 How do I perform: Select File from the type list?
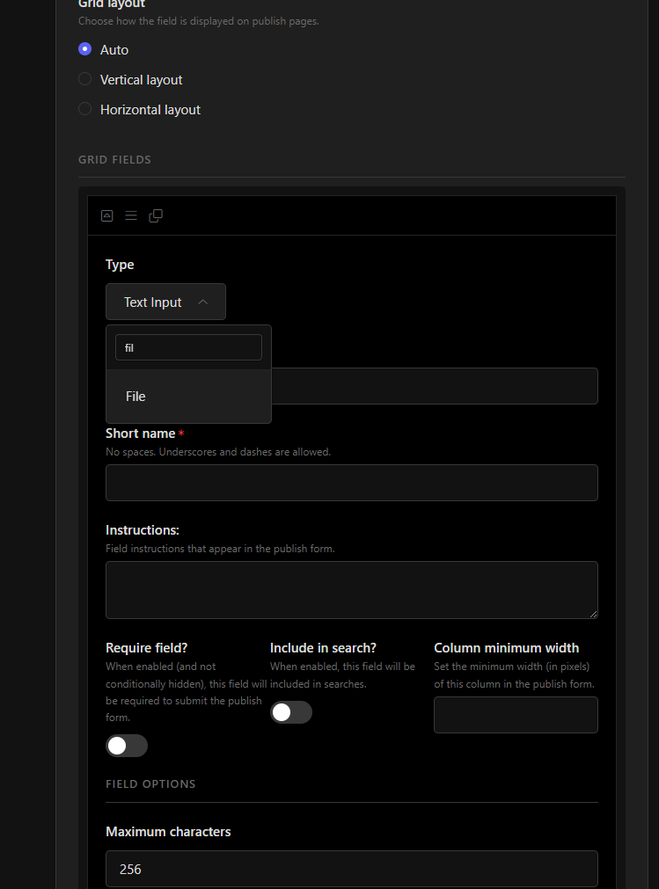click(x=135, y=397)
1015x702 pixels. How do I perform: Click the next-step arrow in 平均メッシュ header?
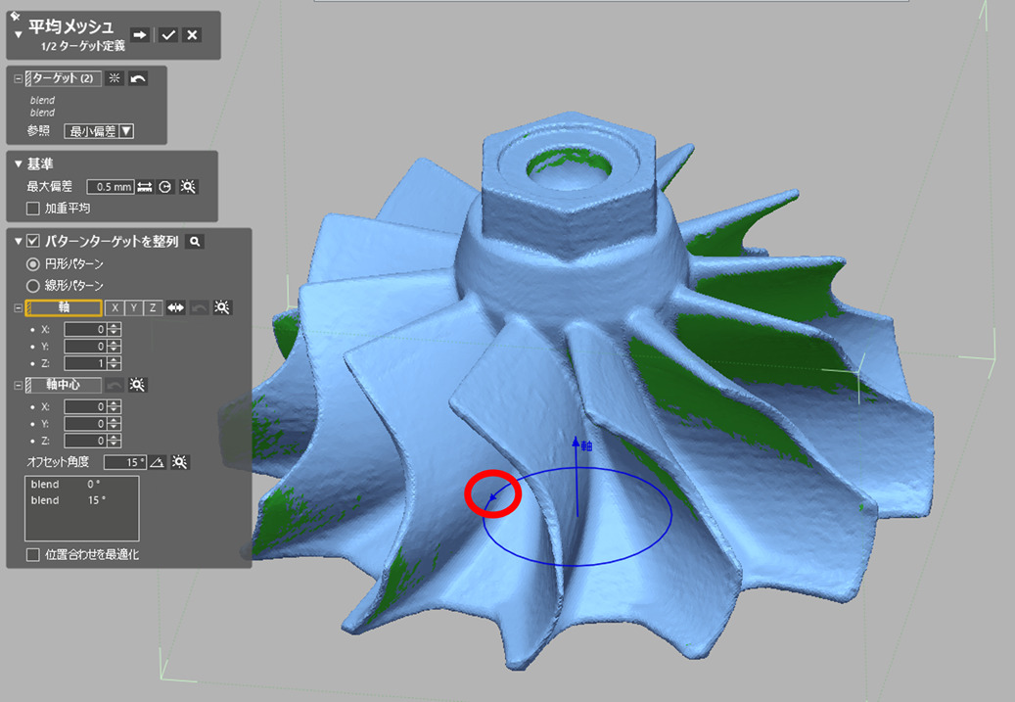point(140,34)
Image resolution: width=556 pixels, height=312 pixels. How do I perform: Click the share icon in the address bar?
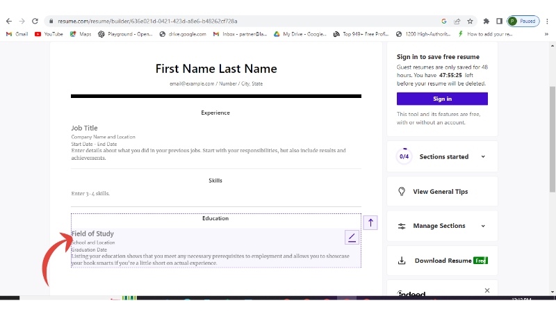(x=457, y=22)
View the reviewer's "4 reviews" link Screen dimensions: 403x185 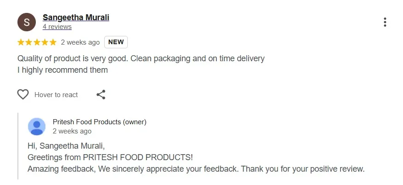[x=57, y=27]
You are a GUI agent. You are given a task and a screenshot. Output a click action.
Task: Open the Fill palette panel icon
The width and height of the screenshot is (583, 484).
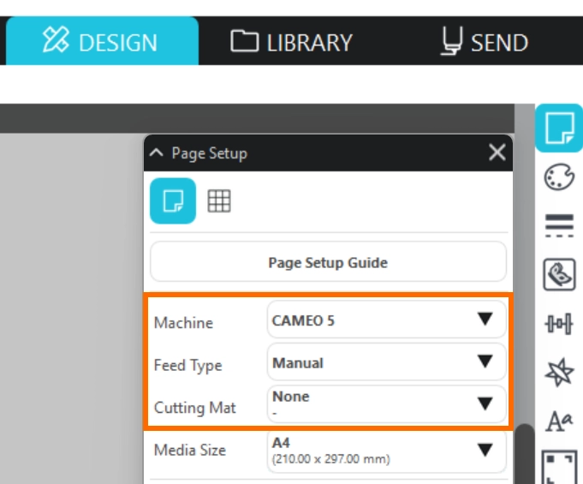[x=559, y=177]
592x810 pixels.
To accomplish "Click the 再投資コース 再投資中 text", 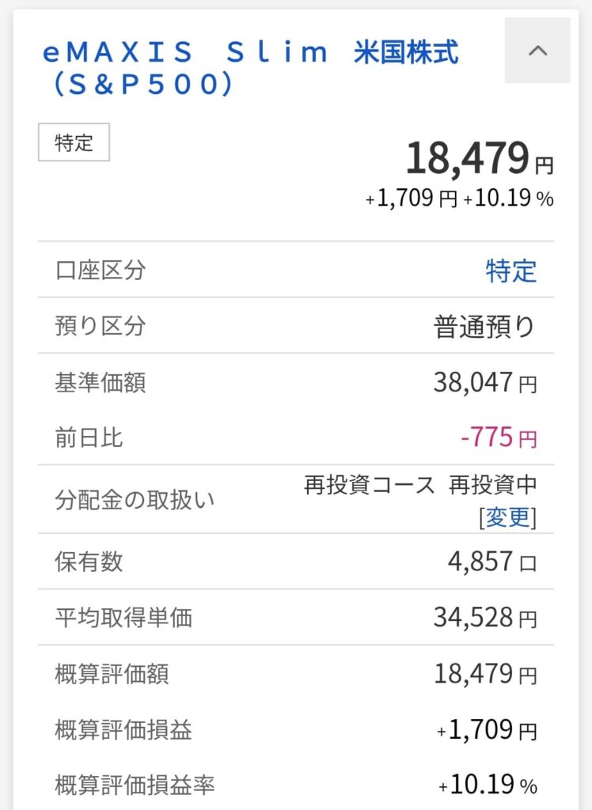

..............................

Excluding pictures, copy exactly the lines from the line containing "Task: Open the Fill palette panel icon" through the last line of the data, inclusive.

— RESPONSE TO THIS EXERCISE —
Task: Open the Fill palette panel icon
The width and height of the screenshot is (583, 484).
[x=559, y=177]
592x810 pixels.
To accomplish "Click the 再投資コース 再投資中 text", 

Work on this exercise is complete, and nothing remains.